**Description of the task**. Copy the lines below exactly. Start at the first and finish with the line containing "You are a computer-use agent. Viewport: 317px".

(Source records)
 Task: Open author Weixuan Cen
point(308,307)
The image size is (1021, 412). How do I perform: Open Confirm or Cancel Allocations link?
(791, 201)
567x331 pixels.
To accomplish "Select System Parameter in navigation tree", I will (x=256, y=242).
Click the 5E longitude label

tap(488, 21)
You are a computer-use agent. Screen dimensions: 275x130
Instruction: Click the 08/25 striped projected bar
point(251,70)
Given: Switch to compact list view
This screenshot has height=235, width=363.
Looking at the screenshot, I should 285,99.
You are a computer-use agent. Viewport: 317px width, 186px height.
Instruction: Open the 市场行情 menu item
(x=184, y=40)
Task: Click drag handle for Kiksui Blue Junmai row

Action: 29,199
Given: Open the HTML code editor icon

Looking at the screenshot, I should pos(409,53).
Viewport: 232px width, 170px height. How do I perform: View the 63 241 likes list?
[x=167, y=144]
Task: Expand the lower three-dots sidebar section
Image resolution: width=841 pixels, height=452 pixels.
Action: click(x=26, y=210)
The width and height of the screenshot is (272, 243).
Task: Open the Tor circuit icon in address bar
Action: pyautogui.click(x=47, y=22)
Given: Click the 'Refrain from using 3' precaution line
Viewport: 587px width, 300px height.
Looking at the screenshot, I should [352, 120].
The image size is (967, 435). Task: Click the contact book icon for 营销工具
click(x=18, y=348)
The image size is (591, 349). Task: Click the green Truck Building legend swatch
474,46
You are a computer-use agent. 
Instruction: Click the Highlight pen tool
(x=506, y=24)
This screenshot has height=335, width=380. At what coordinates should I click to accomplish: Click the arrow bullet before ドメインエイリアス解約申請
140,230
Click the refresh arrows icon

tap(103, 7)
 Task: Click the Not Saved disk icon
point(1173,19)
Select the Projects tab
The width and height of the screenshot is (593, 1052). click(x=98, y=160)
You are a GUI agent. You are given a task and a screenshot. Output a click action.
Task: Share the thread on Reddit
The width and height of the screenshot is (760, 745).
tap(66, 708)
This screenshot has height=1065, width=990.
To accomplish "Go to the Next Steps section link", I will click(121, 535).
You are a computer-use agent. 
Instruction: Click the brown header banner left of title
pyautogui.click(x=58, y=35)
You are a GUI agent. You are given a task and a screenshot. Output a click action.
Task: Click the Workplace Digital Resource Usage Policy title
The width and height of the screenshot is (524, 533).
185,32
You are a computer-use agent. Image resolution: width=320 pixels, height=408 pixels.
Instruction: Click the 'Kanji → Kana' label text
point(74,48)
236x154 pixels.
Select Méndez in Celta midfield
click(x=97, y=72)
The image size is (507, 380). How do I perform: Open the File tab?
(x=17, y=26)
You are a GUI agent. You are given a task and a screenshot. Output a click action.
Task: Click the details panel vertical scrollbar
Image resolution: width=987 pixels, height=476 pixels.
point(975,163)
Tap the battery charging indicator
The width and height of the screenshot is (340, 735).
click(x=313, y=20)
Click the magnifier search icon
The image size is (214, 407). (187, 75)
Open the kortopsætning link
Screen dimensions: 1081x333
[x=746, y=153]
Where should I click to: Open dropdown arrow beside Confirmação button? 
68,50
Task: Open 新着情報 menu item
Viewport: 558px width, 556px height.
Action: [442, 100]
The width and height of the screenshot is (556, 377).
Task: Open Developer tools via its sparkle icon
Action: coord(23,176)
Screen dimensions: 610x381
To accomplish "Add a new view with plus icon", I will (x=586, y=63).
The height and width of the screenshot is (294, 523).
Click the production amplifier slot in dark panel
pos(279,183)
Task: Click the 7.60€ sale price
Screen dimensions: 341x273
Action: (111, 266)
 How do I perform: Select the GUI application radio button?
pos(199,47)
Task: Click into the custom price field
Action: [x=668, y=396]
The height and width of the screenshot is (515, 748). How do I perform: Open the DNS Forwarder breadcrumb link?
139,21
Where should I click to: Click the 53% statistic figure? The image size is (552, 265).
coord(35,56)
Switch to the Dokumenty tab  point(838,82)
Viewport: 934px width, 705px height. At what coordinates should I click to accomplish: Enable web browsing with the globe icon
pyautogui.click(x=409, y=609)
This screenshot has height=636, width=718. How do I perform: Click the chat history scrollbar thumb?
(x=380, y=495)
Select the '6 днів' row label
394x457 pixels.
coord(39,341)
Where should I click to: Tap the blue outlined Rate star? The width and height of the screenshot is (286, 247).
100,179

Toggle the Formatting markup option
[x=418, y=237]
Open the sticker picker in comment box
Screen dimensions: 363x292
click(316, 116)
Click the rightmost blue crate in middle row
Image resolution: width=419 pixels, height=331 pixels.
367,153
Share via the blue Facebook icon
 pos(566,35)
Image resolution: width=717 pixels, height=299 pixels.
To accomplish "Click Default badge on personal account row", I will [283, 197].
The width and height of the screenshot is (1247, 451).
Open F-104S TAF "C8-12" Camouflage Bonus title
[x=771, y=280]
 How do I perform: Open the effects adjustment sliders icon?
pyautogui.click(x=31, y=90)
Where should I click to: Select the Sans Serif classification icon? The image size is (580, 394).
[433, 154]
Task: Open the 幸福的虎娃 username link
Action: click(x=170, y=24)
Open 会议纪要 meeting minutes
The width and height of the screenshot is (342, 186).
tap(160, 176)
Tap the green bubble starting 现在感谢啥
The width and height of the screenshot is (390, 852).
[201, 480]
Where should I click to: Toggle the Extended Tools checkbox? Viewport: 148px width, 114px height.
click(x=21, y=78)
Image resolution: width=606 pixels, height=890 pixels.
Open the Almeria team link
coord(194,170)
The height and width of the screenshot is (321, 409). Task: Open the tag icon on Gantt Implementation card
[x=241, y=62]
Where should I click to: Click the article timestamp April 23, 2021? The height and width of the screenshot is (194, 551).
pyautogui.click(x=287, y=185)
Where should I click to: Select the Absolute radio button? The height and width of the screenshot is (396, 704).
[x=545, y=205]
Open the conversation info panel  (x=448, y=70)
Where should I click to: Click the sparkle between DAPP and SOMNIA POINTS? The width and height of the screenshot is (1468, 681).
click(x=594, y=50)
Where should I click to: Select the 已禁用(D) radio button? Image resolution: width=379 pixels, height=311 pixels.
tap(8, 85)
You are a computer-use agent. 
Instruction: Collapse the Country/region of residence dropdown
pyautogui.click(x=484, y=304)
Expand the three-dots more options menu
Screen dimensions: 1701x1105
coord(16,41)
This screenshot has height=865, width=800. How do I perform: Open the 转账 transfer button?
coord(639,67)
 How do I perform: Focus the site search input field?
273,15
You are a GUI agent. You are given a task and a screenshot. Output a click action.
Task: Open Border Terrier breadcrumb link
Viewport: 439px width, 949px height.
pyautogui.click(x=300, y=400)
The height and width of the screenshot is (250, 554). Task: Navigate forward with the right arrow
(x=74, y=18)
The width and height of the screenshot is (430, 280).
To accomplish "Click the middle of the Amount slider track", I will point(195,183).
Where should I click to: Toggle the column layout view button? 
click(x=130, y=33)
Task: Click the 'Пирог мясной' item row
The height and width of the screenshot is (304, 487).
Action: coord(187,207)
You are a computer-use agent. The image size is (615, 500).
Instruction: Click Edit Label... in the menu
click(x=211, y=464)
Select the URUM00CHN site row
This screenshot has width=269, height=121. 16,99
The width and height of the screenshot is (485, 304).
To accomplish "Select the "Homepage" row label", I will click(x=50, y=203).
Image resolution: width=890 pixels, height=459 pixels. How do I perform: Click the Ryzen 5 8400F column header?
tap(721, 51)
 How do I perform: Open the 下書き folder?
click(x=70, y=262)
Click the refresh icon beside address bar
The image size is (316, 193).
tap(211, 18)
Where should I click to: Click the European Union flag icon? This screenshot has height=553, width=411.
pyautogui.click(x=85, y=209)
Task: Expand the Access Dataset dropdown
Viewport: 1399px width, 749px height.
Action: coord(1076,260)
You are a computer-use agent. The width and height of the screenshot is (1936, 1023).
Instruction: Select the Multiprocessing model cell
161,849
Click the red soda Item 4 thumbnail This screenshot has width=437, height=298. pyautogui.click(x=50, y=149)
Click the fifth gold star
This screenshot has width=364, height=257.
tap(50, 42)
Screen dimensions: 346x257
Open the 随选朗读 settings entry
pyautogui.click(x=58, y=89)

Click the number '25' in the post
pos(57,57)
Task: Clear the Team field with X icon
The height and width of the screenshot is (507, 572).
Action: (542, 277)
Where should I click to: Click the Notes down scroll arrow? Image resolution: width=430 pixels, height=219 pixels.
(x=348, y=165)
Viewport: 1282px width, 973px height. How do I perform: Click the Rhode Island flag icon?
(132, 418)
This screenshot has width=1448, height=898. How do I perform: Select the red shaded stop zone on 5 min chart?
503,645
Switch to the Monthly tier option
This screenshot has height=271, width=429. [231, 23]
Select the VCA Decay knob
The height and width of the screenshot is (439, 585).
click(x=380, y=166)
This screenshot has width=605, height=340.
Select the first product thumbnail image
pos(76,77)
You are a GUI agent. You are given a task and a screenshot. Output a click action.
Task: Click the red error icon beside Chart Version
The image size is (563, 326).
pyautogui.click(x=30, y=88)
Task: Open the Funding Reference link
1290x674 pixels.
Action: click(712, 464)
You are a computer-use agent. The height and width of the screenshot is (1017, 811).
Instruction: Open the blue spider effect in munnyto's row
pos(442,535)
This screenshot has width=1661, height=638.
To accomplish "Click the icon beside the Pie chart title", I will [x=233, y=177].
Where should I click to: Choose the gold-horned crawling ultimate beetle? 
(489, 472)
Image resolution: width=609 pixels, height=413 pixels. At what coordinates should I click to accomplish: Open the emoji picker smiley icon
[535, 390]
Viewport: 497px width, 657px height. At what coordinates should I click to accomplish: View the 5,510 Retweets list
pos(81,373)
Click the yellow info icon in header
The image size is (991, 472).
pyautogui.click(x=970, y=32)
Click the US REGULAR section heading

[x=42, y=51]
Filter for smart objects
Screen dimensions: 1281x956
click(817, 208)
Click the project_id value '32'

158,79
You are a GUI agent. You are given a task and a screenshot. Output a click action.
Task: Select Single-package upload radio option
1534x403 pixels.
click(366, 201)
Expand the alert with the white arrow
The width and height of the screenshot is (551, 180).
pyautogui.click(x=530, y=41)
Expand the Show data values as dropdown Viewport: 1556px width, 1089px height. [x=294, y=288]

**Exercise solution**.
 Task: Open author Weixuan Cen
point(308,307)
The image size is (1021, 412). How do I perform: Open Confirm or Cancel Allocations link?
(791, 201)
567x331 pixels.
To accomplish "Select System Parameter in navigation tree", I will (x=256, y=242).
Click the 5E longitude label

tap(488, 21)
You are a computer-use agent. Screen dimensions: 275x130
Instruction: Click the 08/25 striped projected bar
point(251,70)
Given: Switch to compact list view
This screenshot has height=235, width=363.
Looking at the screenshot, I should 285,99.
You are a computer-use agent. Viewport: 317px width, 186px height.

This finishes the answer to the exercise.